Goals
JIRA: CDAP-4075: Error handling for Workflows.
Use Cases
- When Workflow run finishes, user may want to send an email about its success or failure.
- In case of hydrator pipeline, once the run is finish, user may wish to delete the data from the external source such as Oracle/Teradata etc.
- If the Workflow fails for some reason, user may want to cleanup the files/data written by the nodes in the Workflow.
- On failure of the Workflow, user may wish to keep certain local datasets for further debugging.
- In a Workflow, user can have a custom action at the start of the workflow that writes to a dataset (which acts as a lock). Next node in the Workflow is a MapReduce program that fails for that run of the Workflow. User would like to be able to clean up the state that custom action wrote to dataset
User Stories
- As a developer of Workflow action, I want an ability to clean up the data that was written by Workflow action in case of Workflow action failure.

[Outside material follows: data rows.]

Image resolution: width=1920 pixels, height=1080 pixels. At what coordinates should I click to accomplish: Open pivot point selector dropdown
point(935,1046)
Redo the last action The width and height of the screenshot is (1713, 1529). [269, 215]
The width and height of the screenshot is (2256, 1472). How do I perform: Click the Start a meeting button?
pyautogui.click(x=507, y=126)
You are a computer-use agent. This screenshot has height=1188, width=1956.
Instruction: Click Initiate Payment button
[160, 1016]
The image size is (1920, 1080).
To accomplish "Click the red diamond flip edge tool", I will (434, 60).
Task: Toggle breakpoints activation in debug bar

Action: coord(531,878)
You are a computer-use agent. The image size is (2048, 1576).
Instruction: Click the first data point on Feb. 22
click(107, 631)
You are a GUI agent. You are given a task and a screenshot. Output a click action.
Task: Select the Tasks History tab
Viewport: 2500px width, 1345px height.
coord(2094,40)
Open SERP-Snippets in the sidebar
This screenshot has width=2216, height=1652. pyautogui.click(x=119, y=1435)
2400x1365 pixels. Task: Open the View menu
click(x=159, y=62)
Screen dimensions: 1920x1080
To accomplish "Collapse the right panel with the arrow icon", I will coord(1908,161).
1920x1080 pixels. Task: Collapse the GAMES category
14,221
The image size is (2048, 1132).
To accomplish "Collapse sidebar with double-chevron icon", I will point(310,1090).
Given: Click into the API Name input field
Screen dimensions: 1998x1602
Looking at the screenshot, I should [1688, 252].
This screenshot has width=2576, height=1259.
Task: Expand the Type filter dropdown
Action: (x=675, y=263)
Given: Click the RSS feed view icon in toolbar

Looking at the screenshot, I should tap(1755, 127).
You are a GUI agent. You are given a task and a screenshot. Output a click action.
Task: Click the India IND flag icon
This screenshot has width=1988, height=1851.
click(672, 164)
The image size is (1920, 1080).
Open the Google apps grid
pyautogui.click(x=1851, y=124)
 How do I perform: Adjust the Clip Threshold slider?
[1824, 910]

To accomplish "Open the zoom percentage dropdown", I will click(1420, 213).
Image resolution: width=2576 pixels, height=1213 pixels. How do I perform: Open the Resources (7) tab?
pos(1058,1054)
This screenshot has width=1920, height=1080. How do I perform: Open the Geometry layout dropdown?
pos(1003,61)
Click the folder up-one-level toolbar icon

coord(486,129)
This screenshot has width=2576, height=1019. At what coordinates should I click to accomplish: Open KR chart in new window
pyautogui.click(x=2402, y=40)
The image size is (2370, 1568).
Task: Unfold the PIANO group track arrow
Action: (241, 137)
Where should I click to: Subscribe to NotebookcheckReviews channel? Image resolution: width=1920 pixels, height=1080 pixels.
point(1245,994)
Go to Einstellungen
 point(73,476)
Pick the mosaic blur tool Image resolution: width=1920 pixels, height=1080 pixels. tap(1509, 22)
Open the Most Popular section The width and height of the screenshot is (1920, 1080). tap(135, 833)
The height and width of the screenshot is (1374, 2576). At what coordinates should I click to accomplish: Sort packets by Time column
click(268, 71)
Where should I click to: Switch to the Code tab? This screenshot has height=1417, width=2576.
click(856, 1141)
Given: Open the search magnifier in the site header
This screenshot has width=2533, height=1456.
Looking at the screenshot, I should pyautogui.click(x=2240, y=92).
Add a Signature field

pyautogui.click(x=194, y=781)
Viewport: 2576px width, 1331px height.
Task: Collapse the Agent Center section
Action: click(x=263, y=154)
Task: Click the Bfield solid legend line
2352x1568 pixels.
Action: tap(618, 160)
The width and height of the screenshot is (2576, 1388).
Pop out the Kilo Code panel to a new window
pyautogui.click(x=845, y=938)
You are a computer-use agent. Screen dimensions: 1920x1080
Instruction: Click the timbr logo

- As a developer of Workflow action, I want an ability to clean up the data that was written by Workflow action in case Workflow fails.
- As a developer of the Workflow, I want an ability to send an email once the Workflow run finishes. In case of failure, I should be able to access the nodes that failed and the failure cause.
- As a developer of the Workflow, I want an ability to instruct the Workflow system, not to delete the certain local datasets for triage purpose.
Possible approach
Ideally clean up activity should be done by the node in the Workflow which created the data, since the node knows what information need to be cleaned up. MapReduce and Spark program already have the onFinish method, which can be used to clean up any state on their failure. Custom action should similarly have the onFinish method to perform clean up on custom action failure. Custom action already have destroy method, however it does not know whether the run is succeeded or failed. We should deprecate it and introduce the new method onFinish to be consistent with other actions.
public interface WorkflowAction extends Runnable { /** * This method is called after the {@link #run} method completes and it can be used for resource cleanup. * Any exception thrown only gets logged but does not affect execution of the {@link Workflow}. */ @Deprecated void destroy(); /** * This method is called after the execution of the action is done. * @param succeeded defines the result of action execution: true if job succeeded, false otherwise * @throws Exception if there is any error during execution. This exception will only be logged as error * without affecting the execution of the {@link Workflow} */ void onFinish(boolean succeeded) throws Exception; }
We will have onFinish method in the Workflow interface as well, which will get called when the Workflow finishes either successfully or on failure.
public interface Workflow { /** * Called when the Workflow run finishes either successfully or on failure. * @param context the context associated with the Workflow * @param state the state of the Workflow * @throws Exception if there is an error during this method. This will not affect the status of the Workflow. */ void onFinish(WorkflowContext context, WorkflowState state) throws Exception; }
WorkflowState class contains the state of all nodes in the Workflow.
public final class WorkflowState { private final Map<String, WorkflowNodeState> nodeState; private boolean isSucceeded; } public final class WorkflowNodeState { private final String nodeId; private final NodeStatus nodeStatus; private final RunId runId; // Cause if the node execution failed, null otherwise private final Throwable failureCause; } public enum NodeStatus { KILLED, FAILED, COMPLETED }
- onFinish method in the Workflow can also update the preferences such as changing preferences for the local datasets.
- This can be either done through WorkflowToken, since user can get the WorkflowToken through WorkflowContext. However since we store the information in the WorkflowToken at node level, we will have to create an internal node for the onFinish method.
- Another approach is to have Map<String, String> properties in the WorkflowState instance, which user can update in the onFinish method.
- Similar to MapReduce and Spark, onFinish method of the Workflow will run in short transaction. Ideally user would like to have control over the kind of transaction that need to be started.
In 3.5, we can have ability for the programs to specify hook which will be called by the Workflow when it finishes, so that programs can use the hook method to perform cleanup more effectively. This would be useful in dynamic Workflows, where user may not be aware of the cleanup activity that need to be performed for each node.
public interface MapReduce { /** * @param succeeded defines the result of the Workflow execution: true if job succeeded, false otherwise * @param context job execution context * @throws Exception if there's an error during this method invocation. */ void onWorkflowFinish(boolean succeeded, MapReduceContext context) throws Exception; }